> [Written instruction] Render the stretch of entries from the one containing "[Toggle Menu] (574, 105)" through the end of the entries, both ends included, as a Markdown table with columns headed Row and Line, leaving out any blank lines.

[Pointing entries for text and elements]
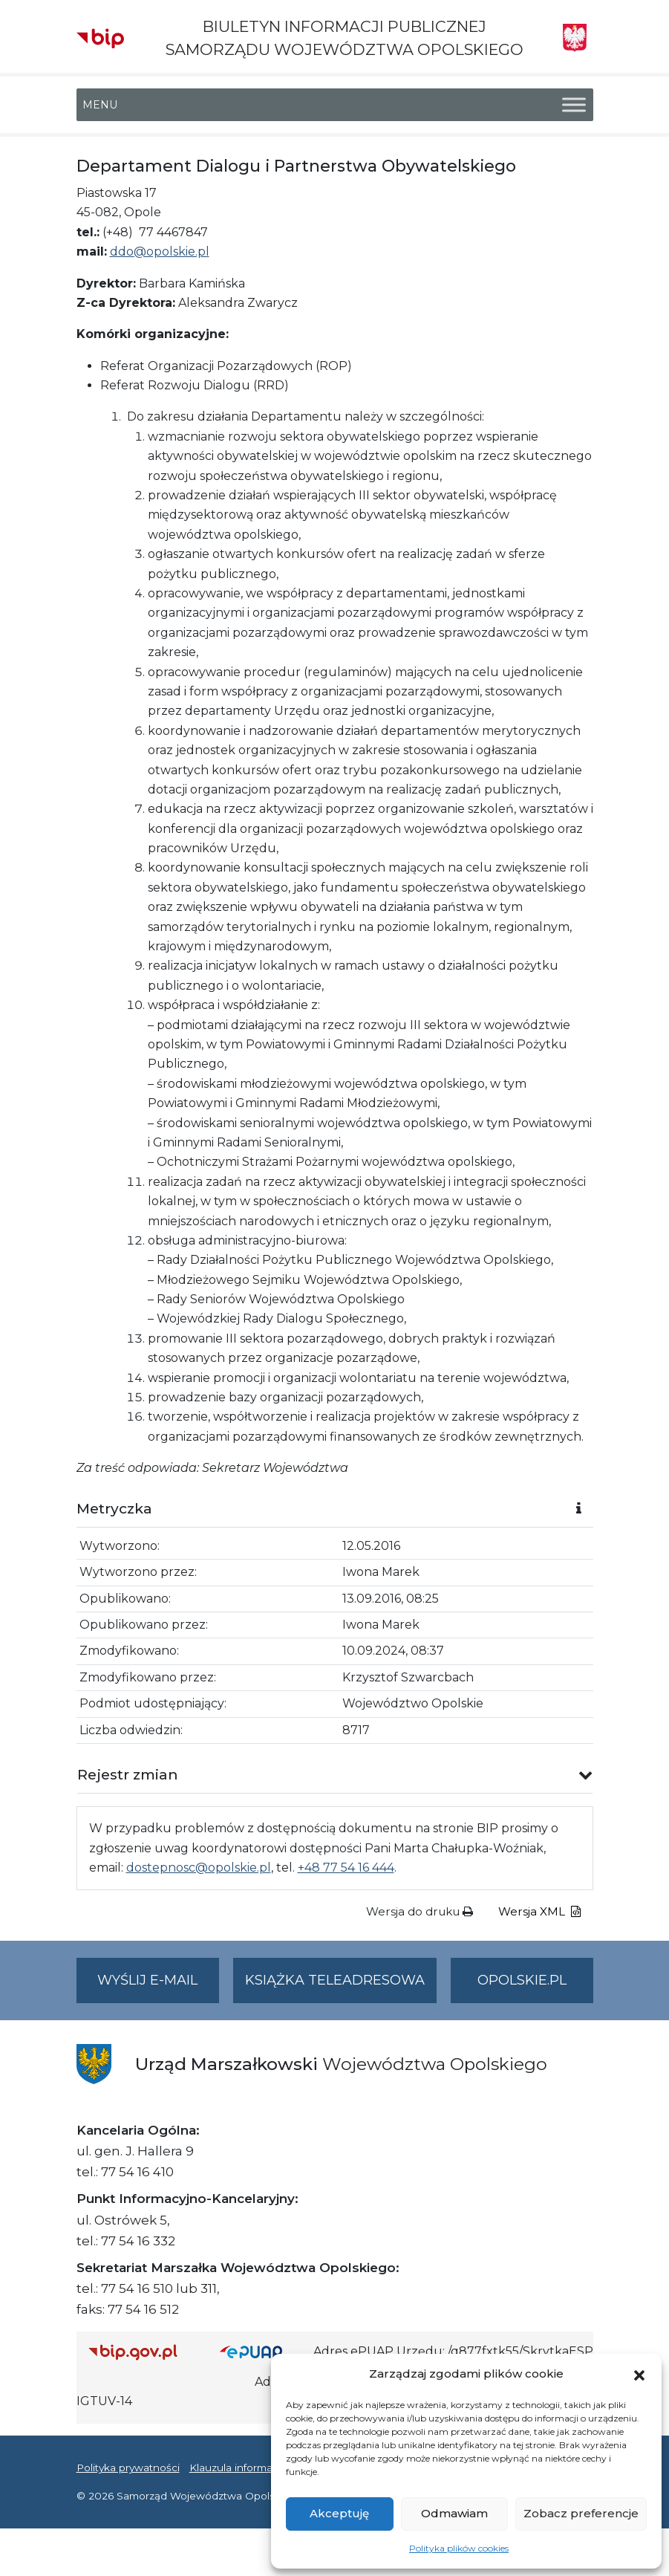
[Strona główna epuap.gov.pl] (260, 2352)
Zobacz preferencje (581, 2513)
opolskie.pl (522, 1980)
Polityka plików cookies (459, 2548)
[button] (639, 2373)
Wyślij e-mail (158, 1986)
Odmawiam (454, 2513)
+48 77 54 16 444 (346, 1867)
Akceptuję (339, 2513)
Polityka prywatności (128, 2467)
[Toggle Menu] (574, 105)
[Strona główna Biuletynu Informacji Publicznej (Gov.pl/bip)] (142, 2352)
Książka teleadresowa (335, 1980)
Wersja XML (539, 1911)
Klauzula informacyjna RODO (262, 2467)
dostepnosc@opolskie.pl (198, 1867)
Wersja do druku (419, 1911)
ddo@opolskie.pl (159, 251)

> [Answer in full]
| Row | Line |
|---|---|
| 1 | [Toggle Menu] (574, 105) |
| 2 | [Strona główna Biuletynu Informacji Publicznej (Gov.pl/bip)] (142, 2352) |
| 3 | Książka teleadresowa (335, 1980) |
| 4 | Wersja XML (539, 1911) |
| 5 | Klauzula informacyjna RODO (262, 2467) |
| 6 | dostepnosc@opolskie.pl (198, 1867) |
| 7 | Wersja do druku (419, 1911) |
| 8 | ddo@opolskie.pl (159, 251) |